Collected data entries
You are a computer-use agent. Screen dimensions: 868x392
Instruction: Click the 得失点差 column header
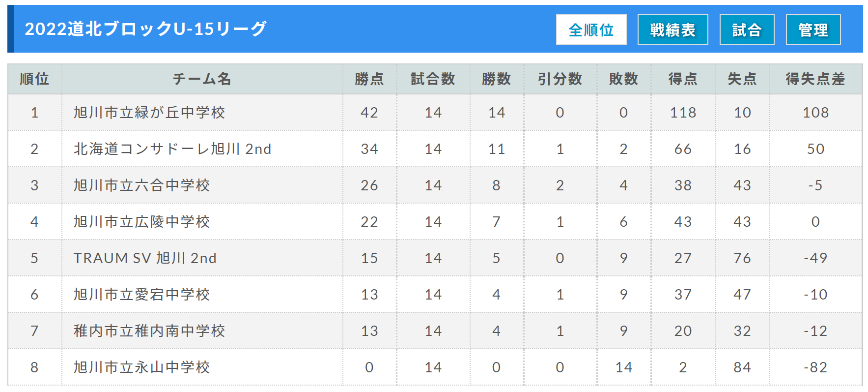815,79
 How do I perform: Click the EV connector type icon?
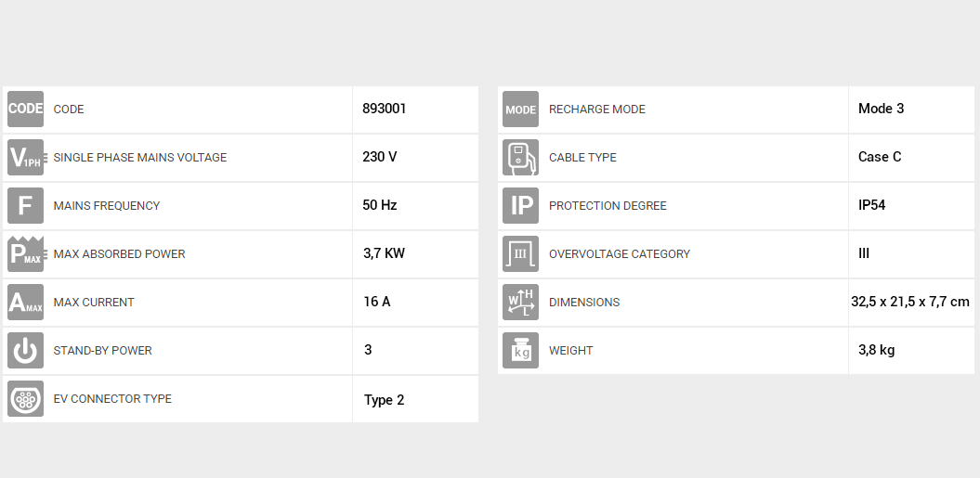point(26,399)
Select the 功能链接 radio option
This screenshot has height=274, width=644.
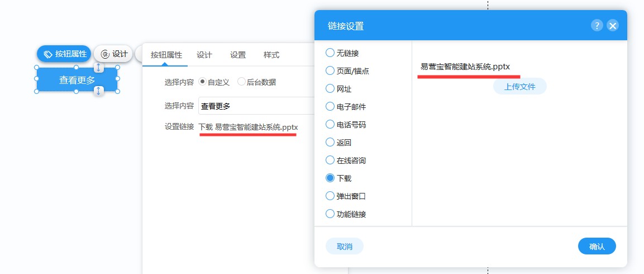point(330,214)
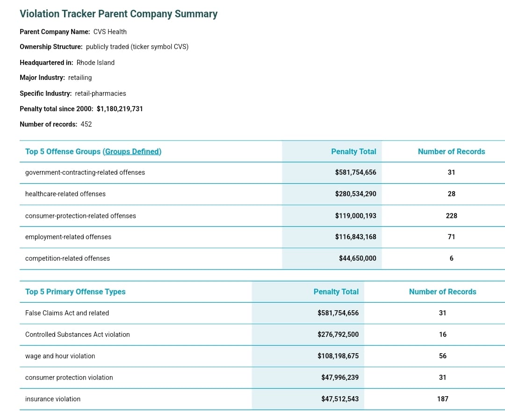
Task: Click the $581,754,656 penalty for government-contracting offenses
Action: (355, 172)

* * *

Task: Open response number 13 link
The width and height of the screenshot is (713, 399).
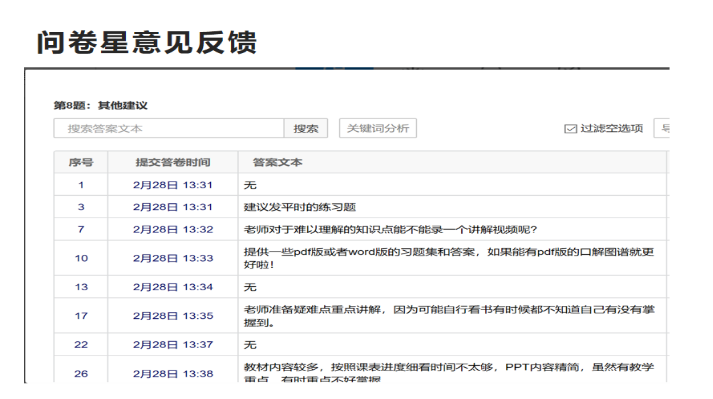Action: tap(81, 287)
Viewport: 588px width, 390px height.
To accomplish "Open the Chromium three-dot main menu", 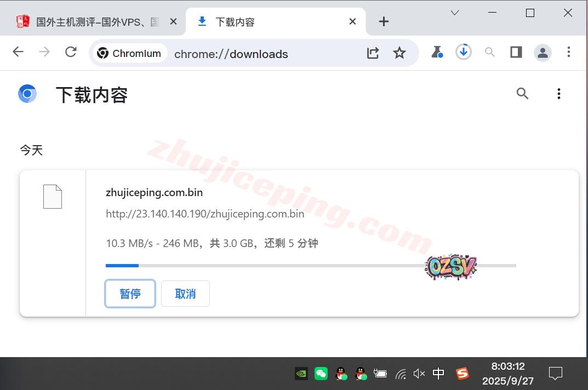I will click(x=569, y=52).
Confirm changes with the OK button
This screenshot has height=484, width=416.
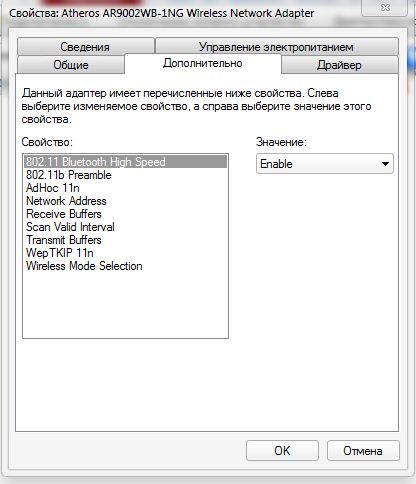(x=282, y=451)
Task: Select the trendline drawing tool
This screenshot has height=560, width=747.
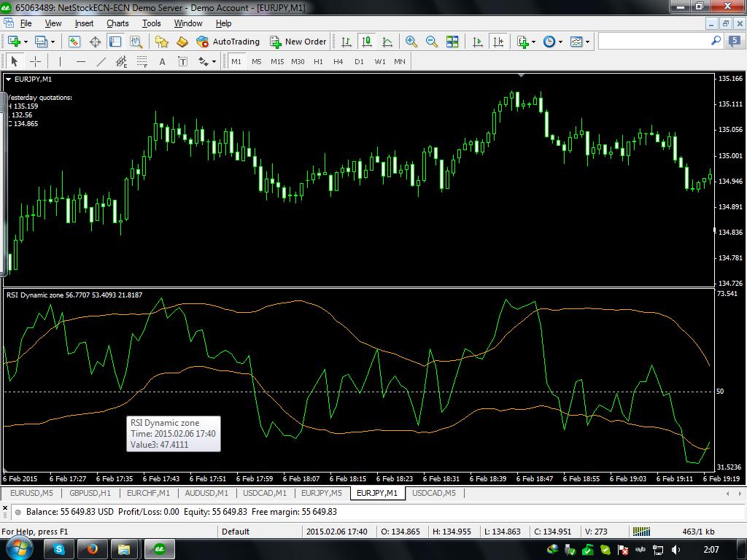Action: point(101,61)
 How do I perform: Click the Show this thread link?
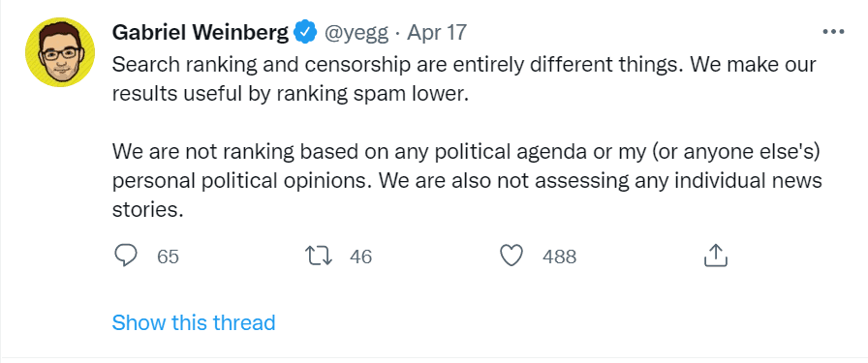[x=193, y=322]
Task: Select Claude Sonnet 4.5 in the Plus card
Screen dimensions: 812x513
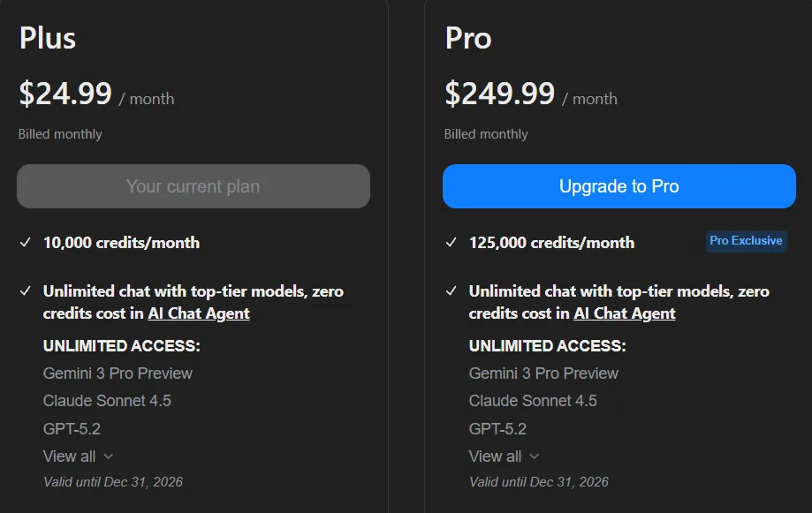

Assignment: Begin at the line in the entries above that has "This screenshot has height=484, width=416.", stop after the line that has "Task: Select Claude", and output exactly those lines without pictures.

Response to this task:
This screenshot has height=484, width=416.
(x=282, y=451)
Task: Select the trendline drawing tool
This screenshot has height=560, width=747.
Action: point(101,61)
 How do I perform: Click the Show this thread link?
[x=193, y=322]
Task: Select Claude Sonnet 4.5 in the Plus card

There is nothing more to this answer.